I find it annoying having to clck show pictures and then always show pictures when I get an email from someone new. Is there anyway to disable this feature and have Gmail always show pictures by default?


----------



## brkshr (Jun 16, 2011)

I think you have to select it at the top of the email for each sender. 'Always allow images from sender' or something like that

edit: sorry!!! just read the title, not the post. *shame on me*


----------



## yamaha83 (Dec 15, 2011)

i would like to know this as well...


----------



## Thrillhouse847 (Jul 24, 2011)

I find it somewhat...perhaps engaging is too strong a word, but certainly frustrating that one has to click "always show" every time a message is received from a new sender. And let's not forget that every time one wipes to flash a new rom, the process starts all over again...

Sent from my GNex


----------



## cvhovey (Jun 11, 2011)

I haven't had the chance to check on this, but when I was on Froyo & Gingerbread with my previous phones, there was a Gmail "hack" over on xda that did exactly what you were asking ... it always showed every picture by default. I just left myself a note to see if I can find the bookmark for that thread ... though no idea if anyone as done an update for ICS. If I find something, I'll post it here.

EDIT:

This is the thread I was thinking about, but doesn't look like its been updated in some while. I recall someone (or two) within the thread had tweaked subsequent versions of Gmail, but exactly how they did it, I don't know.
http://forum.xda-dev...ad.php?t=847035

Additionally, there is another thread where someone has tweaked Gmail to allow 3rd party access to (I think) the Gmail API (such as for new mail notification) ... that was locked out when Google updated Gmail.

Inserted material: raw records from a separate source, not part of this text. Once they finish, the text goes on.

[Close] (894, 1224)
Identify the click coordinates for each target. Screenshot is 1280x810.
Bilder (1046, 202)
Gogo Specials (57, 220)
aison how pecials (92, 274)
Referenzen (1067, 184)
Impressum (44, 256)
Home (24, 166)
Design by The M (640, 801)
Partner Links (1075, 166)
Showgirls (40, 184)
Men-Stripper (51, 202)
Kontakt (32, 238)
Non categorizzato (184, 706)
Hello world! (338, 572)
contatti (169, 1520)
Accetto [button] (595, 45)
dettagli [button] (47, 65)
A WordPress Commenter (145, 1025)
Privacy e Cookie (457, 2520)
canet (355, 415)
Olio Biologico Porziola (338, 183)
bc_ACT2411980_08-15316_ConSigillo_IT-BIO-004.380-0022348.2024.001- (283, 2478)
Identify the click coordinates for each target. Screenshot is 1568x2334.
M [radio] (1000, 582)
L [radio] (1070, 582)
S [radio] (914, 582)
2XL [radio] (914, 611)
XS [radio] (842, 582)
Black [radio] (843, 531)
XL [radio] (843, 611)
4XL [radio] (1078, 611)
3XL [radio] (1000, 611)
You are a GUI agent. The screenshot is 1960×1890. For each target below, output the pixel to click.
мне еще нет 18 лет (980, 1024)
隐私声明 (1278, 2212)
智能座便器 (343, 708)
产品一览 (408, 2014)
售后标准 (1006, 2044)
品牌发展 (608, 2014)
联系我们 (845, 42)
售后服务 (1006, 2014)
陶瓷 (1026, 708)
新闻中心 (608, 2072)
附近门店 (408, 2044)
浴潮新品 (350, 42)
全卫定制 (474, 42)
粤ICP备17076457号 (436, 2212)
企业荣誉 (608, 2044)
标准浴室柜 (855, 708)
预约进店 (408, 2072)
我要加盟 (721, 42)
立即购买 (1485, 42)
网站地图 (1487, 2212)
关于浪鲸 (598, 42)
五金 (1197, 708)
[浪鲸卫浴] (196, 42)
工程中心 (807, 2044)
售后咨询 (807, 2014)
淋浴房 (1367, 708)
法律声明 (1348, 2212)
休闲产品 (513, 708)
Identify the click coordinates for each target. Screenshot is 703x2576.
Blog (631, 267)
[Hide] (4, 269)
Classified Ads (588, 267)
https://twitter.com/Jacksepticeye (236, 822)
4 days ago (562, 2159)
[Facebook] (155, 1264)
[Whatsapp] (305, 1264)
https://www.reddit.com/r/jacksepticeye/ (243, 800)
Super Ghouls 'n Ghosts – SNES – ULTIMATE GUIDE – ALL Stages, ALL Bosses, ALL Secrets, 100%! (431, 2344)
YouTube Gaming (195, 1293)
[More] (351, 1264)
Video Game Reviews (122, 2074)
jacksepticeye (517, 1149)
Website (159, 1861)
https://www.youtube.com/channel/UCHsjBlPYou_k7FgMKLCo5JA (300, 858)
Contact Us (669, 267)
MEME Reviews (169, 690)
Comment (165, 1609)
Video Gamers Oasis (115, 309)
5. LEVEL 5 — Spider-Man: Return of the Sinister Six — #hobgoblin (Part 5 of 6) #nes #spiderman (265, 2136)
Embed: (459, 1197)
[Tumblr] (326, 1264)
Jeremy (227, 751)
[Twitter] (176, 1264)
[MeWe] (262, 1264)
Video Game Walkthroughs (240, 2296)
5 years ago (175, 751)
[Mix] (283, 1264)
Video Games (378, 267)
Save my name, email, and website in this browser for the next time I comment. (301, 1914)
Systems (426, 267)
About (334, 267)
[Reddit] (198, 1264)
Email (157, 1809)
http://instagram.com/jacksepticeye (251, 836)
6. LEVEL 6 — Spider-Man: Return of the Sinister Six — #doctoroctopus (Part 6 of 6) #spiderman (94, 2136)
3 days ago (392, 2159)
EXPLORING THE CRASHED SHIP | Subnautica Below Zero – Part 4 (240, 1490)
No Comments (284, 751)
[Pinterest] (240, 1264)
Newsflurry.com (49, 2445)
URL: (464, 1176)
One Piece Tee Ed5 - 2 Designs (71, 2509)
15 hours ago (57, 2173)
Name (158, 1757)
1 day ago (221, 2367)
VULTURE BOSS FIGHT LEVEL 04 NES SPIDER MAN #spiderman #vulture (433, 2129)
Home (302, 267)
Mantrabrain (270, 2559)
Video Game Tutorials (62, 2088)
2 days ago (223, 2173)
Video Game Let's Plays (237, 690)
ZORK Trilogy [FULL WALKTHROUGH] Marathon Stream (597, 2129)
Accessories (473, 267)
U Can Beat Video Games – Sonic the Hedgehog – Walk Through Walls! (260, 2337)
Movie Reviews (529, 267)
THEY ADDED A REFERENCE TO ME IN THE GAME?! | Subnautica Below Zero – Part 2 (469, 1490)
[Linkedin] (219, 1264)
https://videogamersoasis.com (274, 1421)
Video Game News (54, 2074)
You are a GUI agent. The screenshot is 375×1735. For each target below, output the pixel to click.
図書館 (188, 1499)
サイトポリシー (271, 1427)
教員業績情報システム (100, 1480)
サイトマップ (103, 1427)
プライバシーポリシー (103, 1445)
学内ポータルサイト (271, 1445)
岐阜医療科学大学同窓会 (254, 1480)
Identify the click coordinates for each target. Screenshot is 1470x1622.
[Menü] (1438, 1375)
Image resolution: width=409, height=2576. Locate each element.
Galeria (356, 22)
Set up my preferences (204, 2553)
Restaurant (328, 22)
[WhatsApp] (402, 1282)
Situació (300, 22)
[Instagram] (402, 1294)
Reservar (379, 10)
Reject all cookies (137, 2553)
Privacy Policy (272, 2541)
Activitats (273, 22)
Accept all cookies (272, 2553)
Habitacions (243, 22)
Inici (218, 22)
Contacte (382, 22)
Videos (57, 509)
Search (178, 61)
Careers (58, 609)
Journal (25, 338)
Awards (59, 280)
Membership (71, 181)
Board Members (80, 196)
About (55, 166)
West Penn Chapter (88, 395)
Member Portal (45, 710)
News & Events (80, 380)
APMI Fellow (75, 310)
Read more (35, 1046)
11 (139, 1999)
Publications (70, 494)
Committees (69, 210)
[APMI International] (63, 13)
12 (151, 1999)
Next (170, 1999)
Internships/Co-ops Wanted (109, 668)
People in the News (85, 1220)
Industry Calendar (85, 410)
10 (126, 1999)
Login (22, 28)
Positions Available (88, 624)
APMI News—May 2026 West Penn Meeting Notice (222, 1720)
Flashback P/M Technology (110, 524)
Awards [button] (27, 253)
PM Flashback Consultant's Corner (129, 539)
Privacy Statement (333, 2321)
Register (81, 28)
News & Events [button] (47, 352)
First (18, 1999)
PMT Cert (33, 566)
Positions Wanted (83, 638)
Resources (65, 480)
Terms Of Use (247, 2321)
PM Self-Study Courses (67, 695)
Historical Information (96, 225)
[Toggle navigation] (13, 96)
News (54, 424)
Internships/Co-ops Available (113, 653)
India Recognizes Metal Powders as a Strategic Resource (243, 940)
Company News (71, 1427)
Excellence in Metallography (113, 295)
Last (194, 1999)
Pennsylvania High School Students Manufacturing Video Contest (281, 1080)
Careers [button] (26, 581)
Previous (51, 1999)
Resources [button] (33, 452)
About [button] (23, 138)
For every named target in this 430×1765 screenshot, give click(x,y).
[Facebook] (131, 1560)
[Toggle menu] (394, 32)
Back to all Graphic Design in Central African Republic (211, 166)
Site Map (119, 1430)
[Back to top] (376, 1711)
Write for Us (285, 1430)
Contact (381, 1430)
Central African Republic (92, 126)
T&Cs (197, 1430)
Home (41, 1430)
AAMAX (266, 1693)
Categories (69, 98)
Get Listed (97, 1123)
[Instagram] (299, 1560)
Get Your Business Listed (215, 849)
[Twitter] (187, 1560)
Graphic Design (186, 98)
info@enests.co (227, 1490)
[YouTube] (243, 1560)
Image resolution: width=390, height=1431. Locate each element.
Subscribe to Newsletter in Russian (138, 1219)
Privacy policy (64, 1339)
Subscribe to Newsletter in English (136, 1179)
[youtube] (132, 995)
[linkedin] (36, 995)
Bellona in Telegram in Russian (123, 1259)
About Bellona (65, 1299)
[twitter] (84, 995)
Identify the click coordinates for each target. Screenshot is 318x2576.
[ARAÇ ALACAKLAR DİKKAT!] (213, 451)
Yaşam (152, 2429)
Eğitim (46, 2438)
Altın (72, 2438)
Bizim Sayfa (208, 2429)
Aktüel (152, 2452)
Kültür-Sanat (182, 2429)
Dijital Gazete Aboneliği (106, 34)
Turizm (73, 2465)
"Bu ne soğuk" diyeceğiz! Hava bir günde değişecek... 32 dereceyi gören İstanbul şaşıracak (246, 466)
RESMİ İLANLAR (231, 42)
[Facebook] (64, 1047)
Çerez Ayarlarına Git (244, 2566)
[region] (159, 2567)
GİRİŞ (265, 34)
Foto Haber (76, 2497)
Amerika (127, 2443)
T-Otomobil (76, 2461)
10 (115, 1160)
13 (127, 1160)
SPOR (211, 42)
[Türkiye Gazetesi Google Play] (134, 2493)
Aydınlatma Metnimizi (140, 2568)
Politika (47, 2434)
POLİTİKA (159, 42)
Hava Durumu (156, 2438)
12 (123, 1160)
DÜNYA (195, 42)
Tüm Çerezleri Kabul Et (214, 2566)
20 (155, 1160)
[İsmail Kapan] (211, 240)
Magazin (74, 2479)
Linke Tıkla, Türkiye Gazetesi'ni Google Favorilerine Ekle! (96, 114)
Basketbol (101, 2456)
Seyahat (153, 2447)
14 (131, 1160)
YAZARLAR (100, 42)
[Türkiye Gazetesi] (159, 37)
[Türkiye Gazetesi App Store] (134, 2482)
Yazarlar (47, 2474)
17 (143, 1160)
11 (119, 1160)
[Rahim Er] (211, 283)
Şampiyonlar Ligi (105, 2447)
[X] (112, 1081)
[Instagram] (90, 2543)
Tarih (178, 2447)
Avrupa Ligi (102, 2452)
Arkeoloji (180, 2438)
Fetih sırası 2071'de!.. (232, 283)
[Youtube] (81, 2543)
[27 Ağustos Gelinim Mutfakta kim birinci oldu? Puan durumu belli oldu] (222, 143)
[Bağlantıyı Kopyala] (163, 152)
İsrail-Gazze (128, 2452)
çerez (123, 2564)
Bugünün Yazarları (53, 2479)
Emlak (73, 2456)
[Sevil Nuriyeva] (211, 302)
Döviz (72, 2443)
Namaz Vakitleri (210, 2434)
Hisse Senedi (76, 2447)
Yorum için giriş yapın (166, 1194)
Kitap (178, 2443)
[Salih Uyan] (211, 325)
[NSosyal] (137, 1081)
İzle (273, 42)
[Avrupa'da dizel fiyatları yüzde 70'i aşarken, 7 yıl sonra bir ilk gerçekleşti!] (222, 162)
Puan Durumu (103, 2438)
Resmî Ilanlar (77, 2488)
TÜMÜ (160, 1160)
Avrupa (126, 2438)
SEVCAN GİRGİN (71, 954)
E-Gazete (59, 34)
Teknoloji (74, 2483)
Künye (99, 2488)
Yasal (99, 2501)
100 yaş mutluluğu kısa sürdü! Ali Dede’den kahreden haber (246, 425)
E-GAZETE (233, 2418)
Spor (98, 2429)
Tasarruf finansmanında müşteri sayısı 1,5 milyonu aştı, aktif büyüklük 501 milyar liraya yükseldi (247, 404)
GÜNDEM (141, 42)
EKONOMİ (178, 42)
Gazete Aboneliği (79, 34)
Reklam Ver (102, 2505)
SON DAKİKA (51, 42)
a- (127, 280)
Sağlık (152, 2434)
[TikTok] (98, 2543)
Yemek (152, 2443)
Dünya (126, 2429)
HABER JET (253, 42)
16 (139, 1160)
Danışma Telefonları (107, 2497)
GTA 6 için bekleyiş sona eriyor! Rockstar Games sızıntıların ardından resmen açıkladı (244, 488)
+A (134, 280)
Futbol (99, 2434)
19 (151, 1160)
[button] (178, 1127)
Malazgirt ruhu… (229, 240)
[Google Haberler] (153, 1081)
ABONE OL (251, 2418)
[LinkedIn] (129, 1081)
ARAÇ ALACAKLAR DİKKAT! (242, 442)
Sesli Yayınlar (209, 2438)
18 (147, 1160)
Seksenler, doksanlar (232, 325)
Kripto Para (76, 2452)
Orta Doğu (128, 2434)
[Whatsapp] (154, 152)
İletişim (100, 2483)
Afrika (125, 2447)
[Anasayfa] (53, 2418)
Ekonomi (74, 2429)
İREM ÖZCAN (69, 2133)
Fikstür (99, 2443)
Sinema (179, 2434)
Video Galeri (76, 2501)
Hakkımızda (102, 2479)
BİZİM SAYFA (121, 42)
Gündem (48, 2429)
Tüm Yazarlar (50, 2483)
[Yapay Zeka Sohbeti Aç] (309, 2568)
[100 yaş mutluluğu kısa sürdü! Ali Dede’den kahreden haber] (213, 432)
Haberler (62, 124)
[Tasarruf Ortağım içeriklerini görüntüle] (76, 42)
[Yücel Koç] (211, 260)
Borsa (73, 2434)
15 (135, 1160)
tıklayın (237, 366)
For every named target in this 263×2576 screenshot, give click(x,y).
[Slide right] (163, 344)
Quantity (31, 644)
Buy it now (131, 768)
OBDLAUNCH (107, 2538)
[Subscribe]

Might we worth checking to see if anyone doing that tweaking knows how to similarly make all pictures show by default (which it doesn't do at this time, since I'm using that tweaked version:
http://forum.xda-dev...d.php?t=1199518


----------



## Mustang302LX (Jun 28, 2011)

Thrillhouse847 said:


> I find it somewhat...perhaps engaging is too strong a word, but certainly frustrating that one has to click "always show" every time a message is received from a new sender. And let's not forget that every time one wipes to flash a new rom, the process starts all over again...
> 
> Sent from my GNex


+10000000000


----------



## Jiibus (Jun 15, 2011)

Yes PLEASE. Is this something that a dev could modify in the apk?


----------



## idefiler6 (Sep 3, 2011)

Doesn't really bother me much, two taps and no scrolling. To each your own I guess.


----------



## ugapug (Sep 30, 2011)

Run K-9 Mail. Problem solved.


----------